UK Police woefully unequipped to handle data

Police on patrol

The Information Commissioner's Office has released audit results showing how only one police force in the UK secured top marks for data protection.

The watchdog carried out the tests between April 2013 and April 2014, focusing on 17 forces throughout the UK. Forces were tested on their adherence to the Data Protection Act, staff training and awareness, data sharing and security.

Only one (unnamed) police force emerged from the audit with a "high assurance" rating meaning that little to no action is required to shore up its data protection policies. Ten of the forces tested were given a "reasonable assurance" classification, meaning that they need "some" improvement to their security arrangements.

On the classification below, "limited assurance", were six forces, meaning that they need to improve their services in the future to better fall in line with the Data Protection Act's regulations.

No forces in the UK were given the lowest rating overall: "very limited assurance". Two police forces did, however, record this rating in two of their subcategories, namely records management and data sharing.

The audit covered 17 of the 43 forces in the country, so is by no means representative. Despite this, it still shows worrying signs of the unpreparedness of UK police in data protection and handling.

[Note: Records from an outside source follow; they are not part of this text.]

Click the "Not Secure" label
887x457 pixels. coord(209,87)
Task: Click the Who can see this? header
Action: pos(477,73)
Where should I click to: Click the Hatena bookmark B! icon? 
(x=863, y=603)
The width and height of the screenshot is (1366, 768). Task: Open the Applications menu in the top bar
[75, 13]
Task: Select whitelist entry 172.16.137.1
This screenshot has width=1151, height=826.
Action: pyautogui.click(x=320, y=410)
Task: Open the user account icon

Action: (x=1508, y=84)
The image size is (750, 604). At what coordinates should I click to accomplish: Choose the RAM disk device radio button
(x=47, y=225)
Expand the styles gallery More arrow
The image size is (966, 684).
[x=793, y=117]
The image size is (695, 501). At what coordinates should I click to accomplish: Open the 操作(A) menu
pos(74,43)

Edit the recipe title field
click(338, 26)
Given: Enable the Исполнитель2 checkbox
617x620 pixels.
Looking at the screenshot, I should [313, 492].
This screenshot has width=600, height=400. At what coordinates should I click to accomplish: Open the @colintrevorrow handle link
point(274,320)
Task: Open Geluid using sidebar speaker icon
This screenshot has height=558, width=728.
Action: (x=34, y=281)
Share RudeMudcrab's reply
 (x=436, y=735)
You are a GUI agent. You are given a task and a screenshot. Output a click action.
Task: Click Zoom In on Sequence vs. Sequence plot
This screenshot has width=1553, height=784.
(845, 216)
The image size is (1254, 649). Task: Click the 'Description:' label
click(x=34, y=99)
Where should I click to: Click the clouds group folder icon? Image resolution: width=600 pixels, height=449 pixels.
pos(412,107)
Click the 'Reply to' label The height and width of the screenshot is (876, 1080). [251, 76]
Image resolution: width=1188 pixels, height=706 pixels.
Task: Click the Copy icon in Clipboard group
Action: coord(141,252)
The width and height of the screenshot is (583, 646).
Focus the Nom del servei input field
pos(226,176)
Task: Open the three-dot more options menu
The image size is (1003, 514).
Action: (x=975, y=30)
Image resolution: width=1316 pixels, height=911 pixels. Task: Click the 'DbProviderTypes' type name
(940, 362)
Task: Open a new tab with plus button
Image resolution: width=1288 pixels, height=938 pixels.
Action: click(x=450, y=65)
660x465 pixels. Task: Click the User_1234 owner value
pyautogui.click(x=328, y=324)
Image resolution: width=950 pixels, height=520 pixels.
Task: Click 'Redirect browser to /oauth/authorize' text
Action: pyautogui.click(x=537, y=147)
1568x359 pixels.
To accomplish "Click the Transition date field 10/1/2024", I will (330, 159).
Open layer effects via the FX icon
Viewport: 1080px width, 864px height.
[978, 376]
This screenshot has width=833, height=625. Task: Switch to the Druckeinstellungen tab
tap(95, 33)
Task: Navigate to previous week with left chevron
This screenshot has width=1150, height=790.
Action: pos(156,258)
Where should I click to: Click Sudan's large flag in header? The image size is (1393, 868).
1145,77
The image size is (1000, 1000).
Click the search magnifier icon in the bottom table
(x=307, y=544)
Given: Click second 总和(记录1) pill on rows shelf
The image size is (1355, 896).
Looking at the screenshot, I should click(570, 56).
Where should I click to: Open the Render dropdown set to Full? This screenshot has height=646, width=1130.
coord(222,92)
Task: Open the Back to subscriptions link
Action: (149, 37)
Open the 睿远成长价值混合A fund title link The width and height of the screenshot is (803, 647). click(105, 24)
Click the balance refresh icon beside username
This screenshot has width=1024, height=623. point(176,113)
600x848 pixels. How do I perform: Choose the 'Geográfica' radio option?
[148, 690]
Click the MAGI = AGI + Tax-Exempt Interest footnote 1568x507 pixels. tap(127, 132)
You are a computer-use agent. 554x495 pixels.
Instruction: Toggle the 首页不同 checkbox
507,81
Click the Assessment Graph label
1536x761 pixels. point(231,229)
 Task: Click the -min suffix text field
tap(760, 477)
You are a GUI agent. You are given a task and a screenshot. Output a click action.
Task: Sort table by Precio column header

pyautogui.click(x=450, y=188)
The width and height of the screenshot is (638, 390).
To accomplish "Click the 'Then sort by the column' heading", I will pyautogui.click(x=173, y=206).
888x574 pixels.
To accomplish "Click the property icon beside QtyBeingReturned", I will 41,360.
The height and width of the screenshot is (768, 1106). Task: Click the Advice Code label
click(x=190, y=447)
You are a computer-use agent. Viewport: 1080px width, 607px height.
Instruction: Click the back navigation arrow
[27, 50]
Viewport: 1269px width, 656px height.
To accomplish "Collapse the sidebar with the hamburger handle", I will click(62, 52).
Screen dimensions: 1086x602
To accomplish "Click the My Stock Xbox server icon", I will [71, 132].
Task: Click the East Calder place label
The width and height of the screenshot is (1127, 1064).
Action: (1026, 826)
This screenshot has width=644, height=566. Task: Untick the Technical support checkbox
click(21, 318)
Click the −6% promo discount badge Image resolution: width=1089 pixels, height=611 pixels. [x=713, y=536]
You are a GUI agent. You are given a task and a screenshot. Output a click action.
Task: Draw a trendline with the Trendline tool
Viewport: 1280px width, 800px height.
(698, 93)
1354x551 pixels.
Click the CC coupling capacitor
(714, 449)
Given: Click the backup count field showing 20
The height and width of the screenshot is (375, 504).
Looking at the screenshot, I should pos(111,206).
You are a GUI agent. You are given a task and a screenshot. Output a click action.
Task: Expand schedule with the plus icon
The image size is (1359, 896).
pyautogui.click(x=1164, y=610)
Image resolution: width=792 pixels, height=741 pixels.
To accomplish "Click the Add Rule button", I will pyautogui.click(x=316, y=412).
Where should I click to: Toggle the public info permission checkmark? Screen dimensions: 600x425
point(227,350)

"Clearly police forces handle sensitive personal data, and we all want to have confidence that that information is being kept in line with the law," said an ICO spokesperson.

"Our findings suggest that tends to be the case, with two thirds of the forces needing just a few improvements in the areas we audited.

"But there's no room for complacency. The report contains a list of areas for improvement, and all forces would do well to read it."